## Written request
Return, without any change, the items from the line that contains "Where should I click to: Collapse" through the line that contains "Action: [x=631, y=109]", including both of those lines and nothing else.

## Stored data

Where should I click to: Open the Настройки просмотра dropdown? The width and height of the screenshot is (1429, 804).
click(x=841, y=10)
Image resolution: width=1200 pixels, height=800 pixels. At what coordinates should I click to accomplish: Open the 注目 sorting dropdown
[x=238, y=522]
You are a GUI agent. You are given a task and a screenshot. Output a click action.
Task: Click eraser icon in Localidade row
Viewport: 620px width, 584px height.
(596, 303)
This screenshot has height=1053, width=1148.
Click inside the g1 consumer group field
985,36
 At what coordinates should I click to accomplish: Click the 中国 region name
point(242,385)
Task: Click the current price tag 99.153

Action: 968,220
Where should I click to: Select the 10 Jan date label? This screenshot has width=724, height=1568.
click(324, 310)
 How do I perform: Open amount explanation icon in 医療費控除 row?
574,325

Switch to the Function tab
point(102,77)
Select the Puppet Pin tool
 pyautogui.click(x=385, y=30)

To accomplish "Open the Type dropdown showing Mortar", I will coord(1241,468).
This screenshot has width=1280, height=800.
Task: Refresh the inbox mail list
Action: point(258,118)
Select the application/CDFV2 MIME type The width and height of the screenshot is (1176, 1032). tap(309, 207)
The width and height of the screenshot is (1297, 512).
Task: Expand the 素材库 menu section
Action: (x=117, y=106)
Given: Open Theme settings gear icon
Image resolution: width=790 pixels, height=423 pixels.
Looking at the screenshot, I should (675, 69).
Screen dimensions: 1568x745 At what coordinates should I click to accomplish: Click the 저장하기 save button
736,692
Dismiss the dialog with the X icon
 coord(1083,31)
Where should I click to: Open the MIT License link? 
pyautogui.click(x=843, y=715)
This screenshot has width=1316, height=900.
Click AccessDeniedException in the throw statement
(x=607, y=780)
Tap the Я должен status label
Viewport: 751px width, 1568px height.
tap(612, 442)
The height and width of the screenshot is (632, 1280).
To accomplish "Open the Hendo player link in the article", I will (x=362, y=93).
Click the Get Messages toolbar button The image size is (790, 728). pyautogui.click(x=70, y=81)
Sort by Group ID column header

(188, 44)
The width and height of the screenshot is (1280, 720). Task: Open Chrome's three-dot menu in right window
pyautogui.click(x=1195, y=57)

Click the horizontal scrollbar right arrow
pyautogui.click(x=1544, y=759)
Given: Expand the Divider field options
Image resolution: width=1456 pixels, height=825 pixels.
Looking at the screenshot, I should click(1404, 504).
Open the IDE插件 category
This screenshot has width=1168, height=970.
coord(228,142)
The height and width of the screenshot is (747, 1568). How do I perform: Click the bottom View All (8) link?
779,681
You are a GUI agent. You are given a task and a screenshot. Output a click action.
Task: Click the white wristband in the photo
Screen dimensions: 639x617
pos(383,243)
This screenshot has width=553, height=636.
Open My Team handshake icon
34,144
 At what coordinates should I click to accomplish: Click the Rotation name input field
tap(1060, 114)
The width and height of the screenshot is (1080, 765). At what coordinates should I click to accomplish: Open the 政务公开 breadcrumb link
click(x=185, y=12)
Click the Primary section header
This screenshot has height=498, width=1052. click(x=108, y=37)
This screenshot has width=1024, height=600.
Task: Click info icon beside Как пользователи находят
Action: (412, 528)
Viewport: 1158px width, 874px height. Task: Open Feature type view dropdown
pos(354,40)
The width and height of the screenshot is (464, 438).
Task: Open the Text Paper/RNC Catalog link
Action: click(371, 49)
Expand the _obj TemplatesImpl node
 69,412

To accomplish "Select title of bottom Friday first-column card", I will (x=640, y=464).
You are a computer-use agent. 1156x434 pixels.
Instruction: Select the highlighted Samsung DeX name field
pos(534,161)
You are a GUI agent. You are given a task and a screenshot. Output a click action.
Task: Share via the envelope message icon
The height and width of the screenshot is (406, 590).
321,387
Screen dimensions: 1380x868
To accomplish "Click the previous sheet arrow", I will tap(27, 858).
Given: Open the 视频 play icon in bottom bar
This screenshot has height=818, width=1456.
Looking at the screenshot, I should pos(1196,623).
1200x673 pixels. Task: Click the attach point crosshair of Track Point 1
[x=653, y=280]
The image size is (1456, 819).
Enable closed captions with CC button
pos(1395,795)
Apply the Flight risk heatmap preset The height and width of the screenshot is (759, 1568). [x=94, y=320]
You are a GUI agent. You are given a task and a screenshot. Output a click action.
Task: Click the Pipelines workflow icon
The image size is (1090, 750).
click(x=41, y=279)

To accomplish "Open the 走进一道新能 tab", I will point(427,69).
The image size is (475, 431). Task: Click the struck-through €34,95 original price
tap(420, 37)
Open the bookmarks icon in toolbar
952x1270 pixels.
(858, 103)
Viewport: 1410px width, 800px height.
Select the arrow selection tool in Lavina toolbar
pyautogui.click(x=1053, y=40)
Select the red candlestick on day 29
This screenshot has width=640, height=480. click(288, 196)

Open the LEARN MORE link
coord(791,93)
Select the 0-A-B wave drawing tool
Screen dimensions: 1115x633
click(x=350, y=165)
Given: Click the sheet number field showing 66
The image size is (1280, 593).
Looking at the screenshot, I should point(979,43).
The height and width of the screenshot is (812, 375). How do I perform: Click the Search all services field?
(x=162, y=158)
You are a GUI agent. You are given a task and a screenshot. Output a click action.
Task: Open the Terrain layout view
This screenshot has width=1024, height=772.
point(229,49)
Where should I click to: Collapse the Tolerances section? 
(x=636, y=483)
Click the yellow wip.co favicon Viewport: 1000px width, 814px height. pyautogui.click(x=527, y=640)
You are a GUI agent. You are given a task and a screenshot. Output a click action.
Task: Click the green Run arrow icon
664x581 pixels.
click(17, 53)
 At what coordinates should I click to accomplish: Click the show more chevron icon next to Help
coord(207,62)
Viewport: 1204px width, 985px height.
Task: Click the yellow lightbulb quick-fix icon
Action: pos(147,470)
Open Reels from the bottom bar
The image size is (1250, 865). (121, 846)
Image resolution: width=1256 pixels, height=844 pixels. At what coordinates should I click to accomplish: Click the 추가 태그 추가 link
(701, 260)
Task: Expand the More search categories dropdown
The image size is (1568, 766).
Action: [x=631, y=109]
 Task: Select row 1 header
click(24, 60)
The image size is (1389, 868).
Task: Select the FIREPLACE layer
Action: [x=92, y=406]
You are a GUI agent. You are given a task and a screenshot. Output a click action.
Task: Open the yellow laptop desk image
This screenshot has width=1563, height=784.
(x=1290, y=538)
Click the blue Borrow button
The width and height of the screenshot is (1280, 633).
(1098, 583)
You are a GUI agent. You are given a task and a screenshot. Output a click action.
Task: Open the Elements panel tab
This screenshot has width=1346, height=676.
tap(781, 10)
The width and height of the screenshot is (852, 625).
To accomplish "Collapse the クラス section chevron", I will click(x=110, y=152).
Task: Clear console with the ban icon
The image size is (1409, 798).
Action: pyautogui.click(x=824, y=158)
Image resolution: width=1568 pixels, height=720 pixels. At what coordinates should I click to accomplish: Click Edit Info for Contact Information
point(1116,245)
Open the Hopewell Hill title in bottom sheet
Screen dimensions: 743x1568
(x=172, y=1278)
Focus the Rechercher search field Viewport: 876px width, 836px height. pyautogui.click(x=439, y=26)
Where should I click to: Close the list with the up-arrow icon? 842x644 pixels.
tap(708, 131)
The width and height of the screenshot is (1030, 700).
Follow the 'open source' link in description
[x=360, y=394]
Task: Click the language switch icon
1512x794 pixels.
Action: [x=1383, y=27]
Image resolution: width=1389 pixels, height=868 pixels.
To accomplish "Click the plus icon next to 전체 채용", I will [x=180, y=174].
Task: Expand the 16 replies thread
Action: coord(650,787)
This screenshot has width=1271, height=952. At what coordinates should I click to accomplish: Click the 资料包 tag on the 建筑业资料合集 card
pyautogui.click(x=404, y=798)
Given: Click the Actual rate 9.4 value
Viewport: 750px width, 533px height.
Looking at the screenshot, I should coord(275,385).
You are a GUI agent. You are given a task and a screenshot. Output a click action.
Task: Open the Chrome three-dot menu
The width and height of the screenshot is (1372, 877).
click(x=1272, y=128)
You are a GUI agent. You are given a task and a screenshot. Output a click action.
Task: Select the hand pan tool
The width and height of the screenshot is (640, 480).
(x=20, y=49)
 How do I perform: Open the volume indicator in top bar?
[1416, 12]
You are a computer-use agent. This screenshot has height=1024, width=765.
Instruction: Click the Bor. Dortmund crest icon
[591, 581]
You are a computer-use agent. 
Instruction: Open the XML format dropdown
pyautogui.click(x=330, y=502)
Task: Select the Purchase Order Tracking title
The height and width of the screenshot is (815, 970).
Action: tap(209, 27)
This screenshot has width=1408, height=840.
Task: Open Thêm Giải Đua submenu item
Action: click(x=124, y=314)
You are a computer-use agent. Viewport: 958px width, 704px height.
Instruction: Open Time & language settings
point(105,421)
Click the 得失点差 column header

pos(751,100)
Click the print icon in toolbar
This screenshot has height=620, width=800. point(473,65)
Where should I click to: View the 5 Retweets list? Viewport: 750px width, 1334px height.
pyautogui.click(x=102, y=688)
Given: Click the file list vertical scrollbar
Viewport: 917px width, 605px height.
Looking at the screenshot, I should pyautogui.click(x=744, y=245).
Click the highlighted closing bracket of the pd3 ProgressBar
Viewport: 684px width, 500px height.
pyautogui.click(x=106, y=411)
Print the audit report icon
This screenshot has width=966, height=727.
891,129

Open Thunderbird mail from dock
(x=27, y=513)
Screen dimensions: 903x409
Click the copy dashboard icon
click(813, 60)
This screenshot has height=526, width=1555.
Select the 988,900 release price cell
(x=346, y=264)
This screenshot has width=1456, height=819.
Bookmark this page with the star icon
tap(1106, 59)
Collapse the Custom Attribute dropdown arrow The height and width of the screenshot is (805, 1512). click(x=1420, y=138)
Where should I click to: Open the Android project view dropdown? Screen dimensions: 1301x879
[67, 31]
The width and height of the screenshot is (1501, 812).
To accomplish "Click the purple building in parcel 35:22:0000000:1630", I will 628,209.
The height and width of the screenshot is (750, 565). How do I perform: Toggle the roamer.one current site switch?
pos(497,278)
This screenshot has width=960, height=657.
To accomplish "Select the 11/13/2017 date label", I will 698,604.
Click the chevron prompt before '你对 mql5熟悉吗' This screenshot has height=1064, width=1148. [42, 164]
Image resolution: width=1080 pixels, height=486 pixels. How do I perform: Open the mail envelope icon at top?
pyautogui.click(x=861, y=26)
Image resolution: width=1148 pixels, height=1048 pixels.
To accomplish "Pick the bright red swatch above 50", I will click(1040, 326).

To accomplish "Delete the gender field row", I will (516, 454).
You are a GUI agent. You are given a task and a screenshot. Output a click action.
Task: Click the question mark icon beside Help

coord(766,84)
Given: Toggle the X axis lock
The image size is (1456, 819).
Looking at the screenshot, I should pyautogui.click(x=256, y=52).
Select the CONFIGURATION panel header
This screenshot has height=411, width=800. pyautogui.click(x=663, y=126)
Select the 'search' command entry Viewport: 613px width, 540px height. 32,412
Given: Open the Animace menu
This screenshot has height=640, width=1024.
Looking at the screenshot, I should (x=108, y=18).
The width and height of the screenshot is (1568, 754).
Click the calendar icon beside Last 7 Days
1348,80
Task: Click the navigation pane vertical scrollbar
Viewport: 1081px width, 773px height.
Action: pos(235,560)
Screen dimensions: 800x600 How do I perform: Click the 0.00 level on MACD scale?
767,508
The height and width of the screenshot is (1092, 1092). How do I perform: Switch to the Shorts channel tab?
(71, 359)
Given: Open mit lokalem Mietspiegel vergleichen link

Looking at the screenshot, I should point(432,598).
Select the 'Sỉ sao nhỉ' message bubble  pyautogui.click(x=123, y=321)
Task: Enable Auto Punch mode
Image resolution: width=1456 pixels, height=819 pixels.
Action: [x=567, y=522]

## Solved exercise
Where should I click to: Collapse the Tolerances section? 
(x=636, y=483)
Click the yellow wip.co favicon Viewport: 1000px width, 814px height. pyautogui.click(x=527, y=640)
You are a GUI agent. You are given a task and a screenshot. Output a click action.
Task: Click the green Run arrow icon
664x581 pixels.
click(17, 53)
 At what coordinates should I click to accomplish: Click the show more chevron icon next to Help
coord(207,62)
Viewport: 1204px width, 985px height.
Task: Click the yellow lightbulb quick-fix icon
Action: pos(147,470)
Open Reels from the bottom bar
The image size is (1250, 865). (121, 846)
Image resolution: width=1256 pixels, height=844 pixels. At what coordinates should I click to accomplish: Click the 추가 태그 추가 link
(701, 260)
Task: Expand the More search categories dropdown
The image size is (1568, 766).
Action: [x=631, y=109]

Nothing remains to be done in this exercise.